§ **Task directions**
The expected answer holds every line from the first line of the data below through the line containing "Shipping Info (685, 1794)", exactly as written, and no other line.

§ **Input for this task**

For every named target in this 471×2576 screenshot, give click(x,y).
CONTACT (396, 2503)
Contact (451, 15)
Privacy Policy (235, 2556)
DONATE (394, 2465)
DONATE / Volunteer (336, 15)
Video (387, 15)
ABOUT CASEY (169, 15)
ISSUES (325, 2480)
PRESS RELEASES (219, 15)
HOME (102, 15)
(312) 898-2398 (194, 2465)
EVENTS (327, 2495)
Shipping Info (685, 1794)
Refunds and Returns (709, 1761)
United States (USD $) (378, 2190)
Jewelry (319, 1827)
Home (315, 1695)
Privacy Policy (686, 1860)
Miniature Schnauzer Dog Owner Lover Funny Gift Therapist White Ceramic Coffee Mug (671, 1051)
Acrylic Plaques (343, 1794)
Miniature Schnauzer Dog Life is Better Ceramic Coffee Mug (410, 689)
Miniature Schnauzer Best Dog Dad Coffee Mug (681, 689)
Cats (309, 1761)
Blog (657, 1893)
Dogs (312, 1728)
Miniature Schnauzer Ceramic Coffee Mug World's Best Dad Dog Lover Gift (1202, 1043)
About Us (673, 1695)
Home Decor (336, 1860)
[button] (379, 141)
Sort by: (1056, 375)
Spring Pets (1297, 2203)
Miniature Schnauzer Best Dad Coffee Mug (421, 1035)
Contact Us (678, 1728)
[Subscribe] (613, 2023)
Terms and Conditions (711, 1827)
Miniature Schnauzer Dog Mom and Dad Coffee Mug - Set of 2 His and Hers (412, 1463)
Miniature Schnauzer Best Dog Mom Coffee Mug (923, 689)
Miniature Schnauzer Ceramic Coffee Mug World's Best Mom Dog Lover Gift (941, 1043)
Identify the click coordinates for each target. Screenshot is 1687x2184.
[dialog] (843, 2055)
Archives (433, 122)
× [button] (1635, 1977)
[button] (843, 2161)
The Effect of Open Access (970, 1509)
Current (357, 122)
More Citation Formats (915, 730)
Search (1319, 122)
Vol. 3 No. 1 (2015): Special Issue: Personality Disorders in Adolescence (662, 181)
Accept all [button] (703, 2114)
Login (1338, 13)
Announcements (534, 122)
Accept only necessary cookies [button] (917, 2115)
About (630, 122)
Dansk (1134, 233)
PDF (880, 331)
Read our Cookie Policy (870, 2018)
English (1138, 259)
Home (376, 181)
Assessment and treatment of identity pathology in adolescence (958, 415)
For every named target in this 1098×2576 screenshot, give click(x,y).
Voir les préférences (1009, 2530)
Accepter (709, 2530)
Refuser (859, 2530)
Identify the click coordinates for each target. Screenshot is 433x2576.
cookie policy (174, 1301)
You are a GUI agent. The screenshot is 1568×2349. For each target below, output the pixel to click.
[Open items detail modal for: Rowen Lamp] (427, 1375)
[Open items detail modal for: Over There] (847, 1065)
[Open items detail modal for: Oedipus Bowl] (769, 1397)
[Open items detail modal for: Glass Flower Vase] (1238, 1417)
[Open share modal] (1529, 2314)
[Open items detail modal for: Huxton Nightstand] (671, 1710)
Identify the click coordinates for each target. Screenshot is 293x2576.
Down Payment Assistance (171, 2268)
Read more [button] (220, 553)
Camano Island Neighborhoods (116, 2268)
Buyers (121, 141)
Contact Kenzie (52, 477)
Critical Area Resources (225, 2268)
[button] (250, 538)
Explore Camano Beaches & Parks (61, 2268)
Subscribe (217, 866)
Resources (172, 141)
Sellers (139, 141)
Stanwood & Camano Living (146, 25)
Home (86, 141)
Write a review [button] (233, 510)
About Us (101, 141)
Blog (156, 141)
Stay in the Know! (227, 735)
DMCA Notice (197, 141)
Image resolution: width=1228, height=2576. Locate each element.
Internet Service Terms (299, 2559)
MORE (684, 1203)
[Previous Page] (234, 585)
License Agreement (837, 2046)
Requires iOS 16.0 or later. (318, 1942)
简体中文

§ **Finished task**
For every named target in this 471×2576 screenshot, give click(x,y).
CONTACT (396, 2503)
Contact (451, 15)
Privacy Policy (235, 2556)
DONATE (394, 2465)
DONATE / Volunteer (336, 15)
Video (387, 15)
ABOUT CASEY (169, 15)
ISSUES (325, 2480)
PRESS RELEASES (219, 15)
HOME (102, 15)
(312) 898-2398 (194, 2465)
EVENTS (327, 2495)
Shipping Info (685, 1794)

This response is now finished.